5 Hospital Committees Young Hospitalists Should Join

Jennifer L.W. Fink, BSN


March 31, 2017

Joining a hospital committee can be an excellent way for hospitalists to increase clinical competence, better understand the healthcare system, develop leadership skills, and contribute to positive change, specialty leaders say. But how do you choose which committee to join?

"It's hard to go wrong if you're a brand-new hospitalist and your goal is to get engaged," says hospitalist Read Pierce, MD, associate director of the Institute for Healthcare Quality, Safety, and Efficiency at the University of Colorado.

Dr Pierce often tells young hospitalists to consider their interests and areas of expertise—as well as the gaps in their skills and training—when choosing a committee. A hospitalist who is interested in learning how to care for patients with limited insurance, for instance, might want to start on the case management committee.

Here are five hospital committees that established hospitalists recommend for their young colleagues.

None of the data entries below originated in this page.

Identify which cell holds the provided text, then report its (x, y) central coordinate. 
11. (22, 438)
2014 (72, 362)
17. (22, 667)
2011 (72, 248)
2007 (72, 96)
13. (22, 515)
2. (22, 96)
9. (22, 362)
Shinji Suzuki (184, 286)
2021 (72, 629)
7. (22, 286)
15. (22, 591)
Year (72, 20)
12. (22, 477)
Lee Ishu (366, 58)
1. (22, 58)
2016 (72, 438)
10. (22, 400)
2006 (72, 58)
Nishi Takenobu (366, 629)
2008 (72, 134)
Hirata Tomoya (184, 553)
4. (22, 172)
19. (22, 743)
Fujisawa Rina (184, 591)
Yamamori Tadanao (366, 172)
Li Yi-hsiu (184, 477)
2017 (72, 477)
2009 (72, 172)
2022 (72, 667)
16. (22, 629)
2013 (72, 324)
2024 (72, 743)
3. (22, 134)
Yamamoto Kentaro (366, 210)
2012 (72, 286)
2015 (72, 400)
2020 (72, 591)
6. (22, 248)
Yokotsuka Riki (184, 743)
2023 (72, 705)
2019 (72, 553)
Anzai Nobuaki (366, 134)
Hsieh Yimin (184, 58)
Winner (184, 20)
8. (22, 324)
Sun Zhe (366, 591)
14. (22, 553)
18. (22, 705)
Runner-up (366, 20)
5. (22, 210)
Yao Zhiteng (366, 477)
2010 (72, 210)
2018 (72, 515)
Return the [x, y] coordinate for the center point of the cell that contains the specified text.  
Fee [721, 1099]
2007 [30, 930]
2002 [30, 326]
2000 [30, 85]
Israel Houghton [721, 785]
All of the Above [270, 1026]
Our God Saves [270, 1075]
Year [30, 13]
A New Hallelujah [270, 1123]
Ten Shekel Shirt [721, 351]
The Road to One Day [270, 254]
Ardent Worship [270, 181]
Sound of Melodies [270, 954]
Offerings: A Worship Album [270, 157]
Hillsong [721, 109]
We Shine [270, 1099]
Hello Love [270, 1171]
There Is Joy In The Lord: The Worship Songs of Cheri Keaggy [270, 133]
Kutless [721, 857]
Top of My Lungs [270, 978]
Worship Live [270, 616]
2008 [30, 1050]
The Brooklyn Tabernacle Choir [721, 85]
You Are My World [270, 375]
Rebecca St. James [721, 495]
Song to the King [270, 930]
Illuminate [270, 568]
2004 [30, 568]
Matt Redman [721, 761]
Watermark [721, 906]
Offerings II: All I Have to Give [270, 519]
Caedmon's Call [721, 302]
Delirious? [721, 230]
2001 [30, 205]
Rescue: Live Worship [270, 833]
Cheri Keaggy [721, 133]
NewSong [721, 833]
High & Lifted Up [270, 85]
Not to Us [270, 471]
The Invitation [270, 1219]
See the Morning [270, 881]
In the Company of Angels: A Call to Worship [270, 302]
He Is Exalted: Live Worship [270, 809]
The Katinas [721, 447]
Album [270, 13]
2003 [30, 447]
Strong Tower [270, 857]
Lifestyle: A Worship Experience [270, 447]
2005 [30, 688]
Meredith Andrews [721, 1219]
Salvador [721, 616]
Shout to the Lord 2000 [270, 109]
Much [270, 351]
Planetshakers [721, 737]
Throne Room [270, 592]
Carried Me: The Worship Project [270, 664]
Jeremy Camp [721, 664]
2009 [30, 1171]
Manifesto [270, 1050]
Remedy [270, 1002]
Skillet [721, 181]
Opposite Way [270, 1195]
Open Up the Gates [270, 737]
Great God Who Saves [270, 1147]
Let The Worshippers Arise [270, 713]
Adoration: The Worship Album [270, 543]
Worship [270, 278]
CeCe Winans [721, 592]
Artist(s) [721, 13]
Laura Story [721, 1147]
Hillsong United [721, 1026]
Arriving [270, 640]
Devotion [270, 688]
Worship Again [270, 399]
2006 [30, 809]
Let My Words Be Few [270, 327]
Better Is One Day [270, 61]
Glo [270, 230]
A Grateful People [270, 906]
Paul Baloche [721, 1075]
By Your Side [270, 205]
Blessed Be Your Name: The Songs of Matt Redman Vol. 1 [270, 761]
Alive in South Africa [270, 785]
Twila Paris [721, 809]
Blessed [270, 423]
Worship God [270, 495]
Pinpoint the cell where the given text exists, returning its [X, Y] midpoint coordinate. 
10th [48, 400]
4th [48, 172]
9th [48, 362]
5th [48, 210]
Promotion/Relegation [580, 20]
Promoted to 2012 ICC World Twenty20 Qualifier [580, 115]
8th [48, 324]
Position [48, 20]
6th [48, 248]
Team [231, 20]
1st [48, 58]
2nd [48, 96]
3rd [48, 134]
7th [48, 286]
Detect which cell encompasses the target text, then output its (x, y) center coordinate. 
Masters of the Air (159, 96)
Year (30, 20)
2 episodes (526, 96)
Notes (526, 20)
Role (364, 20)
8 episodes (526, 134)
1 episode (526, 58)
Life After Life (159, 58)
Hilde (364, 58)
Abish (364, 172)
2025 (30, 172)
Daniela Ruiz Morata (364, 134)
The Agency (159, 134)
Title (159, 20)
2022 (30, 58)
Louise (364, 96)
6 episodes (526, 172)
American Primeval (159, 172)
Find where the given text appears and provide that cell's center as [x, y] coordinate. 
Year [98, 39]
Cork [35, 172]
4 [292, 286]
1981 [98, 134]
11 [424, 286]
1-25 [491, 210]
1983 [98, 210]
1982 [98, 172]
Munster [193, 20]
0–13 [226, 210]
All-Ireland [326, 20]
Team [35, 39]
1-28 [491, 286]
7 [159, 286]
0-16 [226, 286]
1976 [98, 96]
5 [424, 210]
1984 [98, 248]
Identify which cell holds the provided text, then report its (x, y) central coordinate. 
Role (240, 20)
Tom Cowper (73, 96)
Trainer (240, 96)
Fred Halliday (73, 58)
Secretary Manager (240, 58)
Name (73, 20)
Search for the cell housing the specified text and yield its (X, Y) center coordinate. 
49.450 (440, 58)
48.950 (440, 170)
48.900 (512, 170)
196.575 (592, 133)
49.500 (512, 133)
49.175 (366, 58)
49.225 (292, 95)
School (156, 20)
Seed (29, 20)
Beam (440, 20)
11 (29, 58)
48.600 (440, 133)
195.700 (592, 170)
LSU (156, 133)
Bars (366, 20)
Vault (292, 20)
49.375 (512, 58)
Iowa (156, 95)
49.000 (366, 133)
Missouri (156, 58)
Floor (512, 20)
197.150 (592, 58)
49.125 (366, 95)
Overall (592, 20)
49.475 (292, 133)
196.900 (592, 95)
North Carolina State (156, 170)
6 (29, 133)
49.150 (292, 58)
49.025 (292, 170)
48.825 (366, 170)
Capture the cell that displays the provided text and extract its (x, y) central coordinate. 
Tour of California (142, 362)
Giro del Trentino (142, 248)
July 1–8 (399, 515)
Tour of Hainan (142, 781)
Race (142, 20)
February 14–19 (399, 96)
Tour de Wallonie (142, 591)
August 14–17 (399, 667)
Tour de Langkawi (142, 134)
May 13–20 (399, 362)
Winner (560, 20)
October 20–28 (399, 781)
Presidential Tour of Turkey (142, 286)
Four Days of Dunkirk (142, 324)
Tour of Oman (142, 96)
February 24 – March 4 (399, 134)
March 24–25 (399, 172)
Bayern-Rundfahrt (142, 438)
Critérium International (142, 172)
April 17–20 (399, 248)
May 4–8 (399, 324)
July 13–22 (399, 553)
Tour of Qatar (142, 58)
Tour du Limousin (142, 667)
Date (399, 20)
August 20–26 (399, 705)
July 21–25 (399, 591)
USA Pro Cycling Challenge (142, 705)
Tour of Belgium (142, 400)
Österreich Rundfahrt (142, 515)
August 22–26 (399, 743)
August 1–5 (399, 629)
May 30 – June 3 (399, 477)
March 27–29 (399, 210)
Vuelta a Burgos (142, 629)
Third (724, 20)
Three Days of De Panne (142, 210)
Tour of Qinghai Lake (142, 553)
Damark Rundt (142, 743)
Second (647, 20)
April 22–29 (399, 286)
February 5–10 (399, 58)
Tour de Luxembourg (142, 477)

Quality Improvement Committee

What: Quality improvement committees are dedicated to improving clinical care and outcomes.

"This is a committee where people are trying to identify the issues that we need to work on to improve care, and figure out how we can begin to do that work, then report back to the committee about how it's going and what we need to do to change direction," Dr Pierce says.

Who: Committee members typically include the chief medical officer or associate chief medical officer, chief nursing officer, quality officer, physicians, nurses, pharmacy representatives, and data analysts.

Why: "This is one of those committees that gets you visibility with hospital leadership," says Efren Manjarrez, MD, SFHM, division chief for hospital medicine at the University of Miami Miller School of Medicine. "As you jump in and volunteer to do projects—whether you're leading them or joining in as a helper—they see you taking on responsibility and developing that skillset of leadership."

Typical projects: Initiatives to decrease readmissions, falls, and nosocomial infections.